Queer, además, no sólo no funciona como adaptación de la novela homónima, sino que tampoco lo hace como película independiente; es decir, una lectura de sus imágenes en la que se evita la comparación con el material original no la deja bien parada. Cerrada sobre sí misma, sobre el cuerpo de un protagonista de pasado desconocido, la cinta proyecta hacia fuera un hermetismo que en realidad es opacidad. Los silencios y las miradas no consiguen crear atisbo de tensión alguno, la completa abstracción de los personajes con respecto al mundo en el que se mueven impide la articulación de un discurso sobre el mismo; no queda, entonces, más camino que el puramente sensorial. Que el protagonista, obsesionado con desarrollar habilidades telepáticas que le ayuden a fortalecer el vínculo con su amante, emprenda en el tercio final del metraje la búsqueda de una sustancia que le permita alcanzar una experiencia extracorporal, podría haberle servido a Guadagnino como clímax de un poema visual de gran fisicidad, pero, nada más lejos de la realidad, la película es incapaz de producir la más mínima emoción durante sus dos horas largas.

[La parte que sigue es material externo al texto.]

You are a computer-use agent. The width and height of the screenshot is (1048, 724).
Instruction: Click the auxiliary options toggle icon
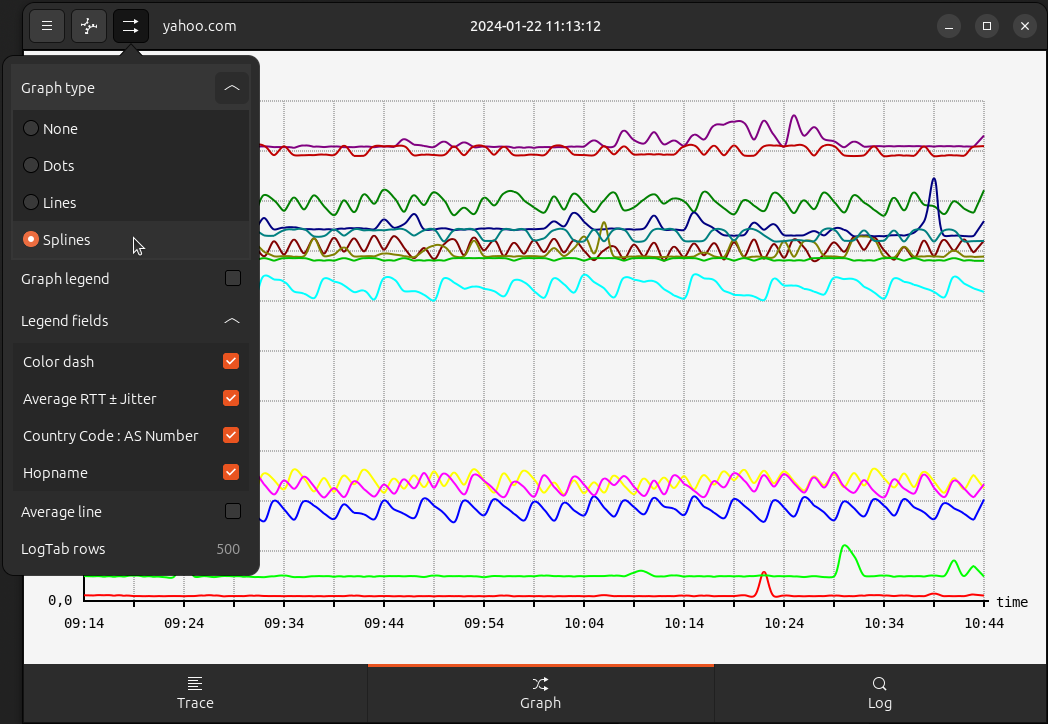(x=131, y=26)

Las escenas de sexo, que se pretenden sensuales e inmersivas, están filmadas de forma raquítica; antes que momentos de pasión desatados, parecen coreografías preparadas con velocidad y filmadas a brocha gorda que ni de cerca llegan a transmitir el torrente de placer que los personajes están sintiendo. Un torrente del que el espectador es consciente porque Guadagnino subraya su existencia una y otra vez de las formas más obvias posibles —filmar el momento del flechazo entre los enamorados a cámara lenta y acompañarlo de una canción cuya letra verbalice lo que ya se refleja en las miradas de los personajes es un cliché bastante trillado—. La relación entre los dos personajes principales carece de profundidad, la química entre los actores resalta por su inexistencia y las reflexiones del director sobre el deseo y la obsesión se pierden entre la prosaica pesadez de sus imágenes ‹kitsch›.